Fewer side effects helped spur Pfizer, BioNTech to advance BNT162b2 over earlier COVID-19 vaccine candidate

Pfizer and BioNTech released more details about why they recently selected their experimental coronavirus vaccine BNT162b2 over another candidate to advance into late-stage testing. According to a paper available on the medRxiv preprint server presenting additional Phase I data from an ongoing US trial of their BNT162 mRNA-based vaccine programme, both BNT162b2 and the previous leading candidate, BNT162b1, induced similar immune responses in both younger and older adults, but BNT162b2 was found to be "associated with less systemic reactogenicity, particularly in older adults."

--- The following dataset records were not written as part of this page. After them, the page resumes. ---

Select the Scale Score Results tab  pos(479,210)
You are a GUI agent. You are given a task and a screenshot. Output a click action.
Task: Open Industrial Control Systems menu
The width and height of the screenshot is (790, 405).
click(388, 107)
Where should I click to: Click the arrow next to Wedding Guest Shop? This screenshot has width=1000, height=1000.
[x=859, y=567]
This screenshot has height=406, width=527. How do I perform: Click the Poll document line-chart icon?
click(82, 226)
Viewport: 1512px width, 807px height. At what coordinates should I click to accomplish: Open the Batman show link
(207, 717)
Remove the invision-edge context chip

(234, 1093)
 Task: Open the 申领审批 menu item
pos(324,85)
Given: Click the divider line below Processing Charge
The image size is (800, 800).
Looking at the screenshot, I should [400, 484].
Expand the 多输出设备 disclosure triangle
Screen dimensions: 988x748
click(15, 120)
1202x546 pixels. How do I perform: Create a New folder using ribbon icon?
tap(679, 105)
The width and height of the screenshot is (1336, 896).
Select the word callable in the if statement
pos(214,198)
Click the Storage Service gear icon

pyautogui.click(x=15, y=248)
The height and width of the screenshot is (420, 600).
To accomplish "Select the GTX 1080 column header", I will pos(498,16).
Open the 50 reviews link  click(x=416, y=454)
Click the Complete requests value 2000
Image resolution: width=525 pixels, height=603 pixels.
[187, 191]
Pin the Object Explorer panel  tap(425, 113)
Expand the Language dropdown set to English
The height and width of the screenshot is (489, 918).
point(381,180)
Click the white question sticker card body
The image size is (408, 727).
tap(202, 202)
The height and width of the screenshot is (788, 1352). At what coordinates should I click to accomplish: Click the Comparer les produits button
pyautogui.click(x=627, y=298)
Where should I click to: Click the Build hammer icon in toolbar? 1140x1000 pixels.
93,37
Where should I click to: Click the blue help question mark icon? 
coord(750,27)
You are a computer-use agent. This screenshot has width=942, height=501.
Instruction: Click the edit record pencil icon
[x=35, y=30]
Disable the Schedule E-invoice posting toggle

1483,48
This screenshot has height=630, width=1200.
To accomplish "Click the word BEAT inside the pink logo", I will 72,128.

The companies previously indicated that BNT162b2 was chosen over BNT162b1 "based on the totality of available data" from preclinical and clinical testing, "including select immune response and tolerability parameters."

The trial recruited healthy adults from 18 to 55 years, as well as an older cohort of people between 65 and 85, who were randomised to receive two doses at 21-day intervals of placebo, or either of the two nucleoside-modified RNA vaccine candidates. BNT162b1 encodes a secreted trimerised SARS-CoV-2 receptor-binding domain (RBD), while BNT162b2 encodes a prefusion stabilised membrane-anchored SARS-CoV-2 full-length spike. Positive interim findings of BNT162b1 in younger adults were previously reported from the US study, as well as from a German cohort.

Milder systemic events

In the new data, younger adults given BNT162b1 reported mild-to-moderate local reactions, primarily pain at the injection site, within seven days after an injection, which was more frequent after the second dose. Among older adults, BNT162b1 elicited "similar, but milder" local reactions, with mild-to-moderate injection site pain reported by 92% after the first dose and 75% after the second. "A similar pattern was observed after vaccination with BNT162b2," the companies said, adding that "no older adult who received BNT162b2 reported redness or swelling [and] no participant who received either BNT162 vaccine reported a Grade 4 local reaction."

Meanwhile, systemic events after administration of BNT162b2 were milder than those with BNT162b1. Specifically, after the second dose of BNT162b1 at 30 mcg, 75% of the younger and 33% of the older participants reported fever ranging from 38.0 to 38.9 °C, whereas among those given 30 mcg of BNT162b2, the rates were 17% and 8%, respectively. Further, severe systemic events such as fatigue, headache, chills, muscle pain, and joint pain were reported in "small numbers" of younger BNT162b2 recipients and were "transient and manageable," while no severe systemic events were reported by older BNT162b2 recipients. There were also no reports of Grade 4 systemic events by any BNT162 recipient.

Neutralising GMTs

In terms of efficacy, both vaccine candidates elicited similar dose-dependent SARS-CoV-2–neutralising antibody geometric mean titers (GMTs) in the younger and older adults. Pfizer and BioNTech said that seven days after the second dose, BNT162b2 at 30 mcg induced neutralising GMTs among the younger adults that were 3.8 times the GMT of a panel of 38 sera of convalescent patients. In older adults, it was 1.6 times the GMT of the same panel.

The companies previously said that compared to the BNT162b1 candidate, BNT162b2-vaccinated participants also displayed a "favourable breadth of epitopes recognised in T-cell responses." They said BNT162b2 also triggered high magnitude CD4+ and CD8+ T-cell responses against the virus' RBD, as well as against the remainder of the spike glycoprotein that is not contained in BNT162b1.

'On track' for October filing

"It is important to us to continue sharing data and related information on our COVID-19 vaccine lead candidate," commented BioNTech CEO Ugur Sahin, adding that "the favourable safety profile of BNT162b2 and the breadth of T-cell responses we previously announced have supported our decision to select this candidate for the pivotal Phase II/III study." He noted that the companies have already dosed more than 11,000 participants with BNT162b2 in that study, which aims to enrol up to 30,000 people between 18 and 85 years of age.

Pfizer and BioNTech also noted they are on track to seek regulatory review for BNT162b2 as early as October and reiterated that their aim is to supply up to 100 million doses globally by the end of 2020, and approximately 1.3 billion doses by the end of next year.